**TASK TO CARRY OUT**
Give back, exactly as written, the lines from the beginning of the listing through the one that contains "You are a computer-use agent. The".

**EXERCISE MATERIAL**
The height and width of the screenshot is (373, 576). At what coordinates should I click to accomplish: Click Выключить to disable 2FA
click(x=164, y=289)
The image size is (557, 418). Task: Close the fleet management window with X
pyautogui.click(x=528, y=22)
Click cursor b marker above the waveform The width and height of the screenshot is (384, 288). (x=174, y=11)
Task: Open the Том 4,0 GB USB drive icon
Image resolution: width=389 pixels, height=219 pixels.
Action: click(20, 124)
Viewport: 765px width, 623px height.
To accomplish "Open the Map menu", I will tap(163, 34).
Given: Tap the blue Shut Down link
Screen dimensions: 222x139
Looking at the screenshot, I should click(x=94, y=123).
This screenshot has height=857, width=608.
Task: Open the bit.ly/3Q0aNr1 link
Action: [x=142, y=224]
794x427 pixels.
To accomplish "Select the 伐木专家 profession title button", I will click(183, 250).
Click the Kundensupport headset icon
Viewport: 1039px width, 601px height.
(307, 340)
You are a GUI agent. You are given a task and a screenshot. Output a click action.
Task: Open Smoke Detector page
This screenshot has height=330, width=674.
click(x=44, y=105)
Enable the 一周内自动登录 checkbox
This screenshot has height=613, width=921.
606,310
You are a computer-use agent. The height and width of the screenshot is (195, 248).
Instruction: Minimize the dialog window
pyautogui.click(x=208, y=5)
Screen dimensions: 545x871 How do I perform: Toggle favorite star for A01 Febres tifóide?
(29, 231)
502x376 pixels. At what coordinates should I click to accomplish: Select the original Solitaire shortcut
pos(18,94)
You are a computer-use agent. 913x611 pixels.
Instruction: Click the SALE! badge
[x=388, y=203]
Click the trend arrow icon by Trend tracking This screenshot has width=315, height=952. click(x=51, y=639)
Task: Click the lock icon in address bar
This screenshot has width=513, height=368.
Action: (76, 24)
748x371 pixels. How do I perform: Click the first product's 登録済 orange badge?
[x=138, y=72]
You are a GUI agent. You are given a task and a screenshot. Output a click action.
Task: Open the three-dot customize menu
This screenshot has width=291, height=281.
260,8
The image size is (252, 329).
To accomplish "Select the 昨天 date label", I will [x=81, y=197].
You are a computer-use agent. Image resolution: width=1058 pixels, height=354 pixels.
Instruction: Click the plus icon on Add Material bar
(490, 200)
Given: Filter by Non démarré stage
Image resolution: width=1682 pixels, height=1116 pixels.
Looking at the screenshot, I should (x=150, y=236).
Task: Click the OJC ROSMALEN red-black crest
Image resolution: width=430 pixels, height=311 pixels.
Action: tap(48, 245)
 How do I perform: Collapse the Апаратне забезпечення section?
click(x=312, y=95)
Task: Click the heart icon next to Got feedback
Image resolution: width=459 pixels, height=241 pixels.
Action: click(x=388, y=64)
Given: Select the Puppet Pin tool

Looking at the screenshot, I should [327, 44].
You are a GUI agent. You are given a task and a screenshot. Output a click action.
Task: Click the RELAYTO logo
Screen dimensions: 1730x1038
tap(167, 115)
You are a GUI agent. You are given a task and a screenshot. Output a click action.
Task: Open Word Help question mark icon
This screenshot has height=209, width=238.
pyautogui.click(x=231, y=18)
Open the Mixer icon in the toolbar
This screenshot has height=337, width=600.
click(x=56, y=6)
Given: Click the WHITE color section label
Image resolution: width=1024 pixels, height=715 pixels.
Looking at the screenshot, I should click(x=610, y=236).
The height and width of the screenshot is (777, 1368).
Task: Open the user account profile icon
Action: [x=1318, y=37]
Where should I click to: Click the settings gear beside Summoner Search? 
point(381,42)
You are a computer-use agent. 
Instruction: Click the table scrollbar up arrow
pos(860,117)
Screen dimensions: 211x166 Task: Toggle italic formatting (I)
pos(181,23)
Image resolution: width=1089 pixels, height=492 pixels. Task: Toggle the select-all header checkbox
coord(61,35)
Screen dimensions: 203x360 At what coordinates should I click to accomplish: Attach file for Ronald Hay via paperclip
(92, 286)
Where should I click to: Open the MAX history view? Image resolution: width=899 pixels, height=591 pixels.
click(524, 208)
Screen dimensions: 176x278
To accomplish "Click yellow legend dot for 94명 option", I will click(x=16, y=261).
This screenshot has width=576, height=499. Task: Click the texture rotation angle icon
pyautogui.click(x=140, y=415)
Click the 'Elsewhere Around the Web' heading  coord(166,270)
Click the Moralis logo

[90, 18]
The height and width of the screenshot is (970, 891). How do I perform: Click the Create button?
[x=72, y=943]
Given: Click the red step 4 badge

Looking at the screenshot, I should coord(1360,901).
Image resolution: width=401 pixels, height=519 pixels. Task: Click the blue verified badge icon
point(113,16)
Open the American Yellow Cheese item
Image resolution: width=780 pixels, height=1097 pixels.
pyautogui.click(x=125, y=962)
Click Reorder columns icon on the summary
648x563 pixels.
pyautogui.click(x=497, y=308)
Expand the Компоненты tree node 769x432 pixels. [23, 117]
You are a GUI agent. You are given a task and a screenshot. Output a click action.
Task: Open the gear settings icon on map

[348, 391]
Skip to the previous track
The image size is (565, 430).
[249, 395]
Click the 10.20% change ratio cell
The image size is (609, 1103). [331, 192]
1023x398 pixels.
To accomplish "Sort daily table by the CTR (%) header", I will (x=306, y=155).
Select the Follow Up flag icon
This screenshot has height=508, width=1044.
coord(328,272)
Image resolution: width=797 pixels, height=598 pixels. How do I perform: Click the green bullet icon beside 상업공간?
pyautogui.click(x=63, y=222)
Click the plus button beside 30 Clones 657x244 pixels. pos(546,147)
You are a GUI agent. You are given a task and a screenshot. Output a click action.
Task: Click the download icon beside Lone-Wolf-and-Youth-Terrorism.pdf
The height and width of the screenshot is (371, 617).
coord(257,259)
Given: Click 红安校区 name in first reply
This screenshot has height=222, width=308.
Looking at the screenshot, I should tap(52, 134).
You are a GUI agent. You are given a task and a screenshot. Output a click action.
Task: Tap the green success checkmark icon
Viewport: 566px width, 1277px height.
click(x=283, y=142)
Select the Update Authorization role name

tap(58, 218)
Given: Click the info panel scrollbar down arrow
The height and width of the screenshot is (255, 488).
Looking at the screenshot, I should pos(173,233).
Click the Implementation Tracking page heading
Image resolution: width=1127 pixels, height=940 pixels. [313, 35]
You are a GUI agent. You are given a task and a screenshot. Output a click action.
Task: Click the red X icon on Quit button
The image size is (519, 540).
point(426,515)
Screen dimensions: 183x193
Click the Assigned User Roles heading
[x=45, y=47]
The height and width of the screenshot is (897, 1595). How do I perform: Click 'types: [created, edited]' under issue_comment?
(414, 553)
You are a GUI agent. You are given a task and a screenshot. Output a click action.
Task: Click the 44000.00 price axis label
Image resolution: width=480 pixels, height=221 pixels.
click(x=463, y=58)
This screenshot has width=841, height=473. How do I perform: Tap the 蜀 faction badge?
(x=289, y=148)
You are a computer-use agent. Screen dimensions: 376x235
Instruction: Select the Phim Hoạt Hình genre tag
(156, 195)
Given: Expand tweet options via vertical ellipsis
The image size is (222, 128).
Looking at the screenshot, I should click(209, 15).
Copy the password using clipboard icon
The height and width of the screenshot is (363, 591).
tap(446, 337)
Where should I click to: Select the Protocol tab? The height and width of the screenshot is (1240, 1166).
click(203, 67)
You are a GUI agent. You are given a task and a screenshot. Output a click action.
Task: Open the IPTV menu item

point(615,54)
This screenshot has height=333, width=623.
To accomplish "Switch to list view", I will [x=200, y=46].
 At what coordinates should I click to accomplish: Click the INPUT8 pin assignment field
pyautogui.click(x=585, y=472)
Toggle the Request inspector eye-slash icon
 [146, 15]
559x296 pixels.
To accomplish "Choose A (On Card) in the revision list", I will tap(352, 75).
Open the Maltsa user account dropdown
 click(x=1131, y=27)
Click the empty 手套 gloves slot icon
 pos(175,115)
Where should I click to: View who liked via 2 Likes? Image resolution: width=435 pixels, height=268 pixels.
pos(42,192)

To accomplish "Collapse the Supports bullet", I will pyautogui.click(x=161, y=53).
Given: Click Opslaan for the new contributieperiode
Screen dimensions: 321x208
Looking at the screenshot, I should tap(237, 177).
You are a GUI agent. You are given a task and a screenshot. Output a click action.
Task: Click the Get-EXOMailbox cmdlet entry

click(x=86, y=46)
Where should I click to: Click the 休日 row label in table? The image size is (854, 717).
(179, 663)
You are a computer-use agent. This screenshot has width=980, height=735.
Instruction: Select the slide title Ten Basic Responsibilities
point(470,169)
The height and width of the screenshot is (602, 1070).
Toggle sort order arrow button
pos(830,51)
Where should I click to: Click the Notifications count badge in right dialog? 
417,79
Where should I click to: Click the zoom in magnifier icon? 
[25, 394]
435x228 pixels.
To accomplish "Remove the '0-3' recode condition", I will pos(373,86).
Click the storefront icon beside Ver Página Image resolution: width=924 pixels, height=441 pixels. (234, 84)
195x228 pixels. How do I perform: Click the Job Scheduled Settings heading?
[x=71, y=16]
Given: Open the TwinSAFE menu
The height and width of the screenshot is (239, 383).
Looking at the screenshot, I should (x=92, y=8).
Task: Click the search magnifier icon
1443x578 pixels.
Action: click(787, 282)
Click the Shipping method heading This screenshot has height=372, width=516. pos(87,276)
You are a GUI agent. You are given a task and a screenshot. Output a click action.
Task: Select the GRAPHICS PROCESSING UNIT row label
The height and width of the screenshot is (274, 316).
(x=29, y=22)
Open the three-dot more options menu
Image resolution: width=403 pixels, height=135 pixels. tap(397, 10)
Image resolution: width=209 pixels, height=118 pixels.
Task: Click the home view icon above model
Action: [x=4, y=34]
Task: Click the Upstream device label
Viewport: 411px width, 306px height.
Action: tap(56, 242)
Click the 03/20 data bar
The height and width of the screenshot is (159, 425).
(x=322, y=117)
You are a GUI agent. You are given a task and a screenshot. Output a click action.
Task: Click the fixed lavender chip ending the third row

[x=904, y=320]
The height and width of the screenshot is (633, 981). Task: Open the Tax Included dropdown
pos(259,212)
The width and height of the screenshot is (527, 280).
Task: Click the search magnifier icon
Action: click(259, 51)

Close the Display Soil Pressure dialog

**YOUR SOLUTION**
The height and width of the screenshot is (373, 576). At what coordinates should I click to accomplish: Click Выключить to disable 2FA
click(x=164, y=289)
The image size is (557, 418). Task: Close the fleet management window with X
pyautogui.click(x=528, y=22)
Click cursor b marker above the waveform The width and height of the screenshot is (384, 288). (x=174, y=11)
Task: Open the Том 4,0 GB USB drive icon
Image resolution: width=389 pixels, height=219 pixels.
Action: click(20, 124)
Viewport: 765px width, 623px height.
To accomplish "Open the Map menu", I will tap(163, 34).
Given: Tap the blue Shut Down link
Screen dimensions: 222x139
Looking at the screenshot, I should click(x=94, y=123).
This screenshot has height=857, width=608.
Task: Open the bit.ly/3Q0aNr1 link
Action: [x=142, y=224]
794x427 pixels.
To accomplish "Select the 伐木专家 profession title button", I will click(183, 250).
Click the Kundensupport headset icon
Viewport: 1039px width, 601px height.
(307, 340)
You are a GUI agent. You are given a task and a screenshot. Output a click action.
Task: Open Smoke Detector page
This screenshot has height=330, width=674.
click(x=44, y=105)
Enable the 一周内自动登录 checkbox
This screenshot has height=613, width=921.
606,310
You are a computer-use agent. The height and width of the screenshot is (195, 248).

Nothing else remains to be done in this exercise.